Profesores

Esta semana han empezado las clases y me he puesto a pensar con cierta nostalgia y melancolía en mis años escolares. En Zaragoza estuve en dos colegios: el de la Magdalena, idealizado en una mezcla de recuerdos e invenciones, y el Cervantes, que hace años dejó de ser un colegio. De allí recuerdo con pavor el día que doña Inés le pidió a una compañera que sacara la lengua mientras sujetaba unas enormes tijeras. Mi compañera había cometido una grave transgresión: había dicho jolines.

En un pueblo de Teruel tuve una maestra viuda, nos hacía coser y cantar en las clases de plástica y nos enseñaba su álbum familiar mientras contaba el cáncer de pulmón de su marido. Santiago, en otro pueblo, era de Zaragoza y vivía en una casa pegada a las escuelas: era moreno y nos ponía unas ecuaciones infinitas. En Cantavieja tuve a dos chicas jóvenes, una rubia y una morena, una de Zaragoza y otra de Valencia, una me daba historia y la otra física y matemáticas; las adoraba a las dos. Hubo un señor mayor, a punto de jubilarse, horrible que me daba lengua y francés.

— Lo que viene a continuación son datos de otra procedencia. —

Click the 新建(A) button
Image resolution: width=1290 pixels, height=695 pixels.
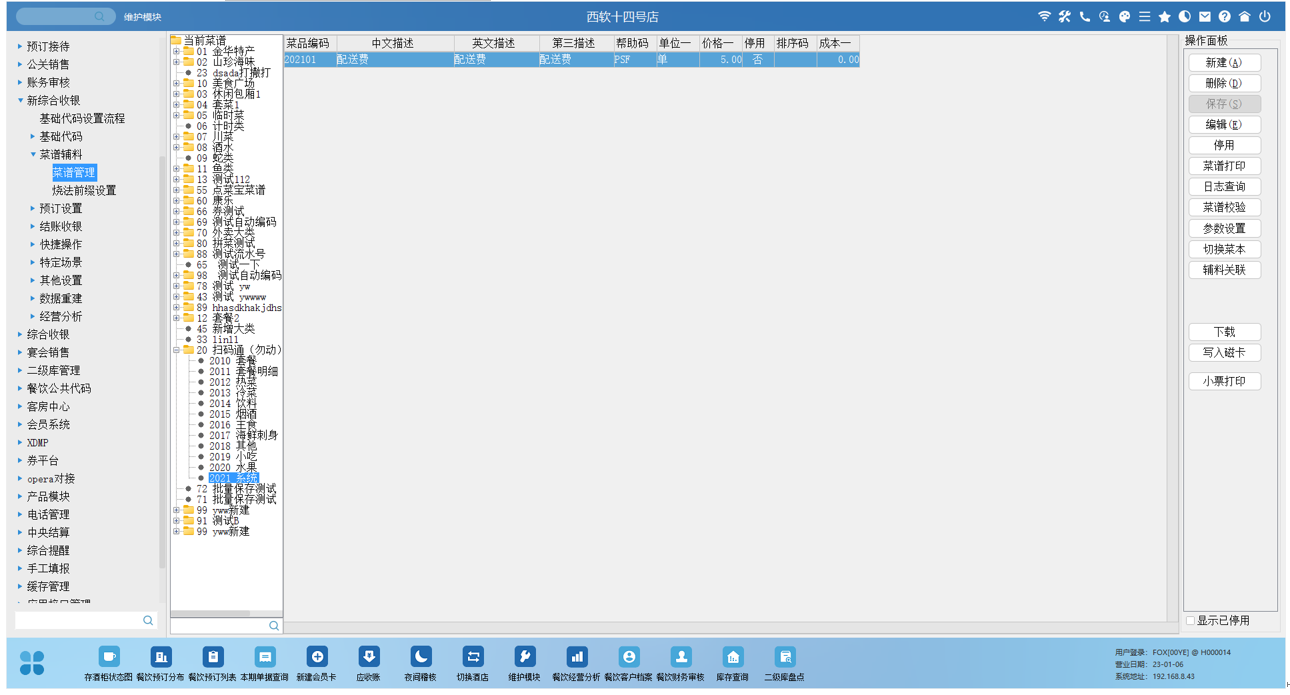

A casi todos mis amigos les ha marcado un profesor de literatura. Yo no tuve esa suerte tampoco en el instituto Miguel Catalán, en Zaragoza. Sí recuerdo una profesora de literatura simpática y alegre en 3º de la ESO. Allí daba clase María José Faci, que sí marcó a muchos de mis compañeros, pero nunca fui alumna suya. Luego tuve un profesor de lengua que no me caía muy bien, incluso antes de decirme que redactaba mal. Me molestó cuando, al reincorporarse tras una baja, despreció a la joven profesora que le había sustituido. Le gustaba hacer las presentaciones de los escritores cuando venían a dar charlas. En algo acertó: acabé haciendo Filología Hispánica, como vaticinó, aunque estuve a punto de matricularme en cualquier otra cosa solo por no darle la razón.

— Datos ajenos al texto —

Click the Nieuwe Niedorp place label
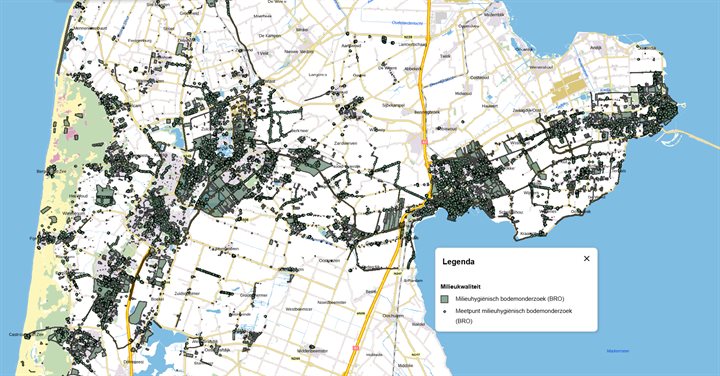click(300, 52)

Ahí tuve una profesora de inglés a la que luego veía en la facultad -se matriculó en Historia del Arte-, a una de biología a la que recuerdo embarazada, y a uno de filosofía al que todos respetábamos. El mejor profesor que tuve iba precedido por su fama de duro, implacable y exigente: se llamaba Javier Barrio, pero en el instituto le llamábamos “el lobo”. Me daba miedo y me enseñó casi todo lo que sé de sintaxis y de hacer comentarios de texto. Me da pena que entonces la literatura no estuviera incluida en el temario. Javier Barrio se prejubiló hace años. Un invierno nos encontramos en la avenida Valencia. Hablamos un poco. Ya no asustaba. Me dijo que recordaba mis argumentaciones feministas en algunos análisis y me confesó que me imaginaba más radical. Él tampoco encajaba ya en la imagen que guardaba de él.

*Bañera publicada el domingo 21 de septiembre en Heraldo domingo.